Er überlegte. Er fühlte sich völlig zerschlagen, hatte aber nicht vor es zu zeigen. Er brauchte dringend neue Cocablätter und Kalk. Gerade jetzt wäre das extrem hilfreich gewesen. So vieles war passiert, so viel zu klären und — ein Ausruf der Überraschung riss ihn aus seinen Gedanken.
Kaladar, der Kindskopf und Rayon schienen am Strand aufgetaucht zu sein und brachten anstelle von Nahrung neue Leute mit.
Ein genervtes Schnauben entkam ihm. Noch mehr Aufregung, die er eigentlich gar nicht gebrauchen konnte. Kopfschüttelnd wandte er den Blick wieder auf die See und setzte seine Grübelei fort. Bis sie an Bord kommen würden würde er sich bestimmt keine Mühe machen, herauszufinden wer da zu ihnen stieß.

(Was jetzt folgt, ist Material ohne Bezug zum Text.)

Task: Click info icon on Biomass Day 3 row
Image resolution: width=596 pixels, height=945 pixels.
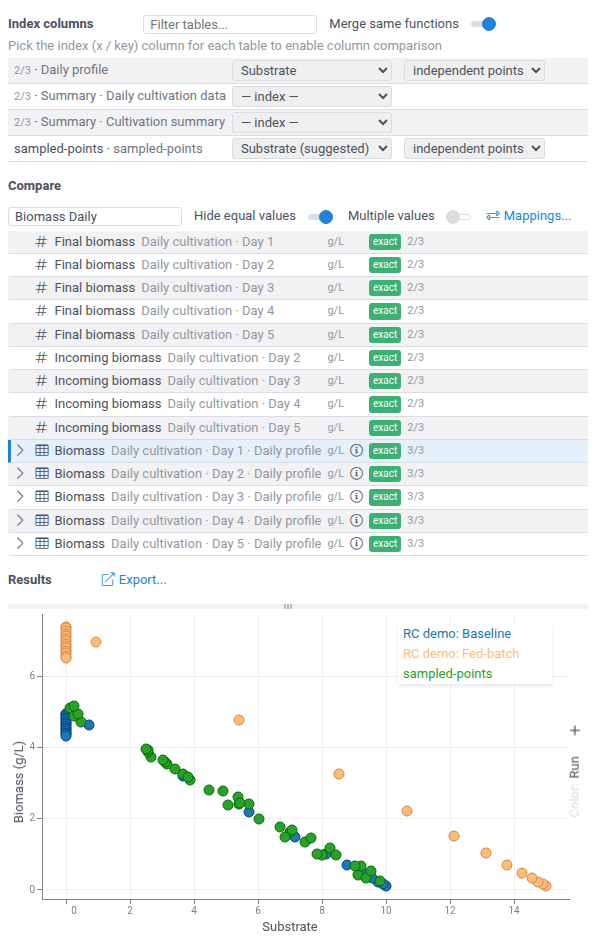Action: (x=357, y=497)
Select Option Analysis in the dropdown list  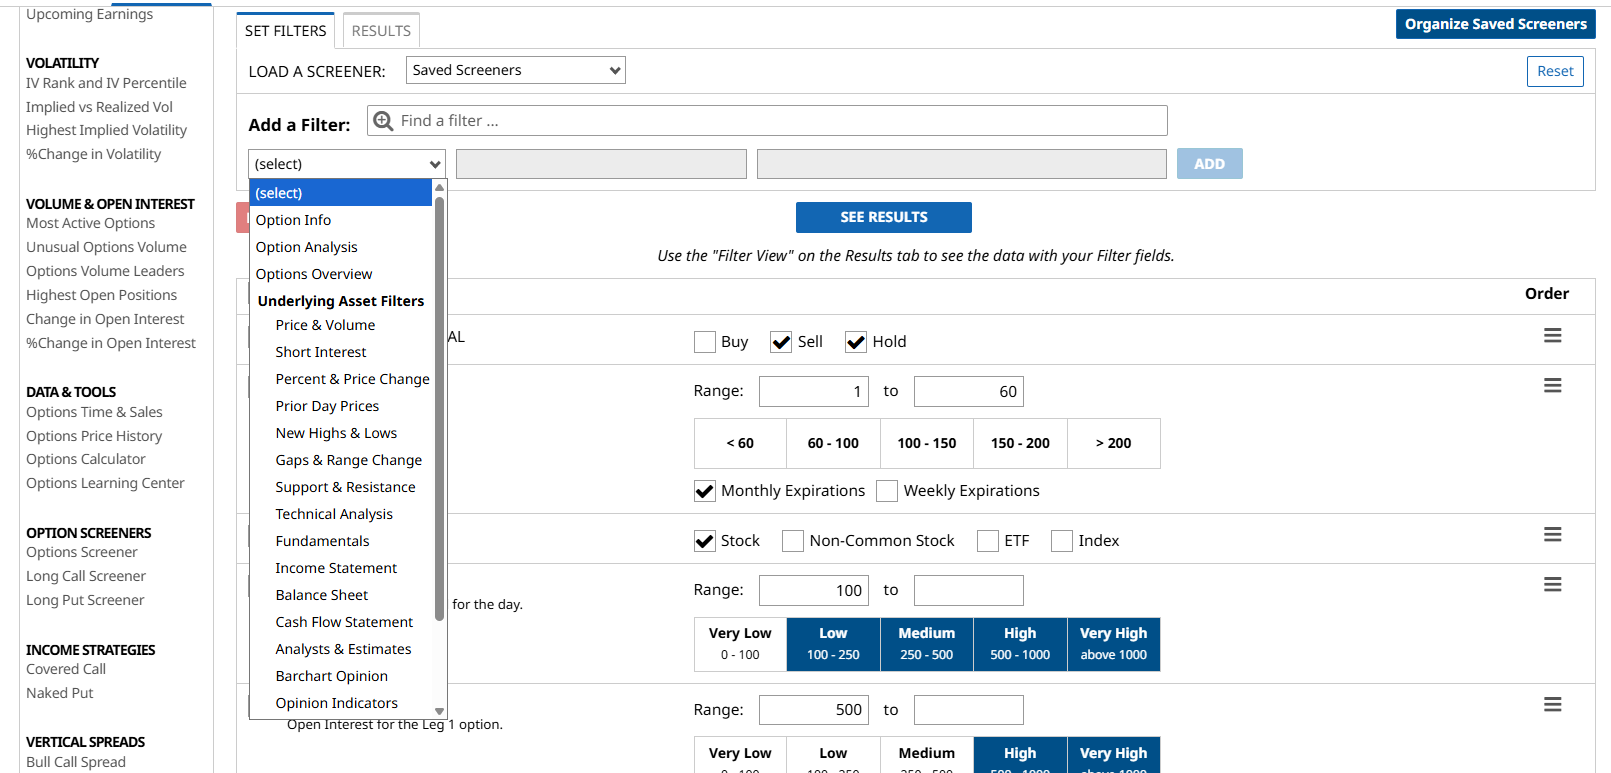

Als Trevor's Stimme schließlich nach und nach deutlicher wurde, er die Ankunft also nur all zu direkt mitbekam, knurrte er und versuchte krampfhaft bei seinen Gedanken zu bleiben, was ihm allerdings nur teilweise gelang. Angeblich wäre Feuerbart dabei. Er schnaubte. Dann sollte er definitiv besser hier auf der anderen Seite des Schiffes, von den Beibooten und gerafften Segeln mehr als halb verdeckt, stehen bleiben. Unter Deck treiben würde er sich dadurch nicht lassen. Der wusste zwar bestimmt nichts davon, dass Enrique schon mal an einer Jagd auf ihn beteiligt gewesen war, war aber bestimmt auch sonst nicht gut auf Marineangehörige zu sprechen, egal ob sie gerade ihren Dienst quittiert hatten oder nicht.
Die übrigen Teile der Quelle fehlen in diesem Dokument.